Data Cleaning. Ihab F. Ilyas
Чтение книги онлайн.
Читать онлайн книгу Data Cleaning - Ihab F. Ilyas страница 6
Regardless of the type of data errors to be fixed, data cleaning activities usually consist of two phases: (1) error detection, where various errors and violations are identified and possibly validated by experts; and (2) error repair, where updates to the database are applied (or suggested to human experts) to bring the data to a cleaner state suitable for downstream applications and analytics. Error detection techniques can be either quantitative or qualitative. Specifically, quantitative error detection techniques often involve statistical methods to identify abnormal behaviors and errors [Hellerstein 2008] (e.g., “a salary that is three standard deviations away from the mean salary is an error”), and hence have been mostly studied in the context of outlier detection [Aggarwal 2013]. On the other hand, qualitative error detection techniques rely on descriptive approaches to specify patterns or constraints of a consistent data instance, and for that reason these techniques identify those data that violate such patterns or constraints as errors. For example, in a descriptive statement about a company HR database, “for two employees working at the same branch of the company, the senior employee cannot earn less salary than the junior employee,” if we find two employees with a violation of the rule, it is likely that there is an error in at least one of them.

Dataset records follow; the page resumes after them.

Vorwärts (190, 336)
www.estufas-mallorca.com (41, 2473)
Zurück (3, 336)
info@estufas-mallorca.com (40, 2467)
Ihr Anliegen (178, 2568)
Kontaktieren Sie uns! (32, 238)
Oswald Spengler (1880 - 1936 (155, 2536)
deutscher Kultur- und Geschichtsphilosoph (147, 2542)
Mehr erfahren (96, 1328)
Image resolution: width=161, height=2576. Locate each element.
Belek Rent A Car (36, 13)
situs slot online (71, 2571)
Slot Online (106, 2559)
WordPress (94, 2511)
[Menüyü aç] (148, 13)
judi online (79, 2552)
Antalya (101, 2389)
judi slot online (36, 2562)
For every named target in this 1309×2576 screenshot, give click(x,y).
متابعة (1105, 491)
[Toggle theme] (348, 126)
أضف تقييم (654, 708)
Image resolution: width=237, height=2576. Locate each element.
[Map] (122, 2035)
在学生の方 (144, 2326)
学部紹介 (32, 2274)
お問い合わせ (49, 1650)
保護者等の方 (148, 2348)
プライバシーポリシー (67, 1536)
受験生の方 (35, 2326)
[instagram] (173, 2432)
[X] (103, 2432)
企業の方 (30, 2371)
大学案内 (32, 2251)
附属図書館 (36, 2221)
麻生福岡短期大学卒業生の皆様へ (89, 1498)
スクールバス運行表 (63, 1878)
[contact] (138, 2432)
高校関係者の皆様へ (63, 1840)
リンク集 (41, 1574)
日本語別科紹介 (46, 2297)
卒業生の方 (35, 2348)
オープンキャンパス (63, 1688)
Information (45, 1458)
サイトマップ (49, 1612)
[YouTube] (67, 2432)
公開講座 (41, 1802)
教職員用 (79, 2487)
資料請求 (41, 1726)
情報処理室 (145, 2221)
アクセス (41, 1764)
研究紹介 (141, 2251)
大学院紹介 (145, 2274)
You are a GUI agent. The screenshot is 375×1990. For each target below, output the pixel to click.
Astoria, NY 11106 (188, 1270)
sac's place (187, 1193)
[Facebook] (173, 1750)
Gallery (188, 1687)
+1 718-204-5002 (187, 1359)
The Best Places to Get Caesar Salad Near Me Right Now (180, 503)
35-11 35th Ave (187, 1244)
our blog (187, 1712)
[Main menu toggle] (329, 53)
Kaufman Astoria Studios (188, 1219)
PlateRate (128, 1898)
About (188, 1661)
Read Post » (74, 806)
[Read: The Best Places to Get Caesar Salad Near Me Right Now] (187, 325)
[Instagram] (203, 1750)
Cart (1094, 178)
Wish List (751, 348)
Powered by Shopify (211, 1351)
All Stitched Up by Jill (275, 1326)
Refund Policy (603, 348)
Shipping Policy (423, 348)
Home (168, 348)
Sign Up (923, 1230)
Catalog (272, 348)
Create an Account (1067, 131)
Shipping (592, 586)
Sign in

Various surveys and books detail specific aspects of data quality and data cleaning. For example, Rahm and Do [2000] classify different types of errors occurring in an Extract-Transform-Load (ETL) process, and survey the tools available for cleaning data in an ETL process. Some work focuses on the effect of incompleteness data on query answering [Grahne 1991] and the use of a Chase procedure [Maier et al. 1979] for dealing with incomplete data [Greco et al. 2012]. Hellerstein [2008] focuses on cleaning quantitative numerical data using mainly statistical techniques. Bertossi [2011] provides complexity results for repairing inconsistent data and performing consistent query answering on inconsistent data. Fan and Geerts [2012] discuss the use of data quality rules in data consistency, data currency, and data completeness, and their interactions. Dasu and Johnson [2003] summarize how techniques in exploratory data mining can be integrated with data quality management. Ganti and Sarma [2013] focus on an operator-centric approach for developing a data cleaning solution, involving the development of customizable operators that can be used as building blocks for developing common solutions. Ilyas and Chu [2015] provide taxonomies and example algorithms for qualitative error detection and repairing techniques. Multiple surveys and tutorials have been published to summarize different definitions of outliers and the algorithms for detecting them [Hodge and Austin 2004, Chandola et al. 2009, Aggarwal 2013]. Data deduplication, a long-standing problem that has been studied for decades [Fellegi and Sunter 1969], has also been extensively surveyed [Koudas et al. 2006, Elmagarmid et al. 2007, Herzog et al. 2007, Dong and Naumann 2009, Naumann and Herschel 2010, Getoor and Machanavajjhala 2012].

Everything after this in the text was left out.